Trop le ciel pleure l’Androgyn1) procrée2),
Der Himmel beweint den geborenen2) Zwitter1) sehr.
Pres de ce ciel sang humain respandu,
In der Nähe dieses Himmels [wird] menschliches Blut vergossen [werden].
Par mort trop tarde grand peuple recrée3)
Durch [den] zu späten Tod [wird das] große Volk wieder belebt3) [werden].
Tard & tost4) vient le secours attendu.
Früher oder später4) kommt die erwartete Hilfe.

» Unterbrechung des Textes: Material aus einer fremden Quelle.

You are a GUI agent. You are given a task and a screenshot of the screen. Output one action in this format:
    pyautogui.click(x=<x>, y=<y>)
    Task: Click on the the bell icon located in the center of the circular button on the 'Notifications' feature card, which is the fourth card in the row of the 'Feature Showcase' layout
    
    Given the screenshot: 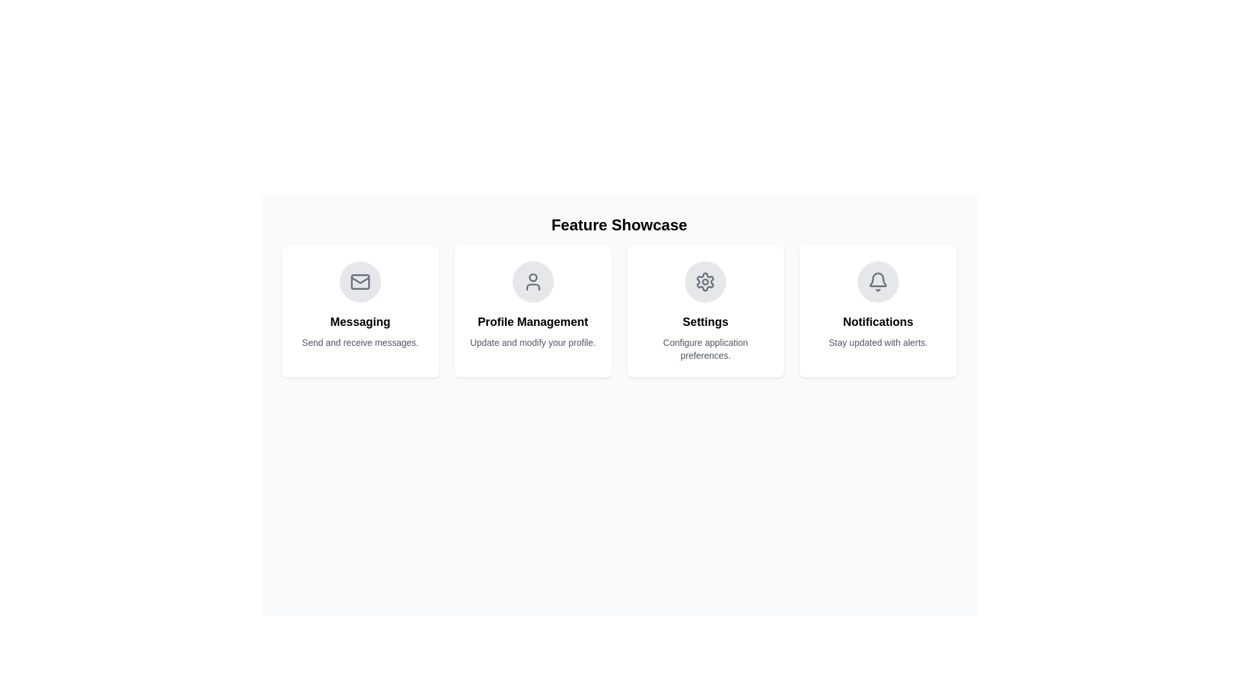 What is the action you would take?
    pyautogui.click(x=878, y=281)
     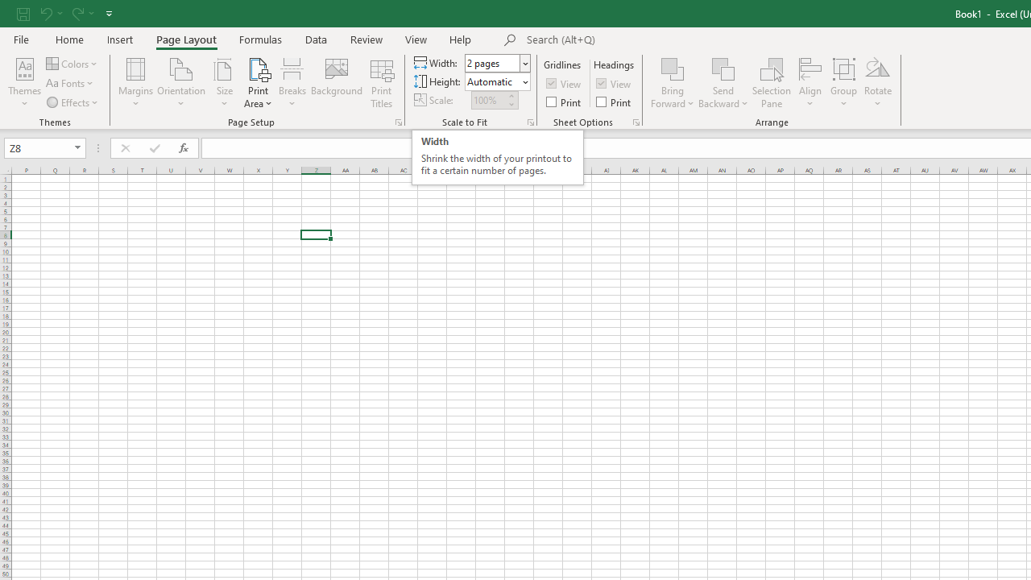 I want to click on 'Home', so click(x=68, y=39).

2) Oder auch: "erzeugte". "Androgyn" ist ein männliches Wort, dennoch weist das dazugehörige Adjektiv eine weibliche Endung auf. Das könnte - falls es sich nicht um einen simplen Druckfehler handelt - ein Hinweis darauf sein, dass wir es hier mit einem Zwitter zu tun haben, bei dem die weibliche Komponente dominiert. Ob es sich dabei um eine Person (etwa ein Mannweib) oder eine Sache handelt, ist hier allerdings nicht ersichtlich.
3) Lies: "recré". Ist die unnötige Anpassung an das "procrée" aus der ersten Zeile vielleicht ein Hinweis darauf, dass der Zwitter tatsächlich überwiegend weiblich ist?
4) Die Wendung "tost ou tard" ("früher oder später" im Sinne von "unausweichlich") existiert seit der Zeit des Nostradamus.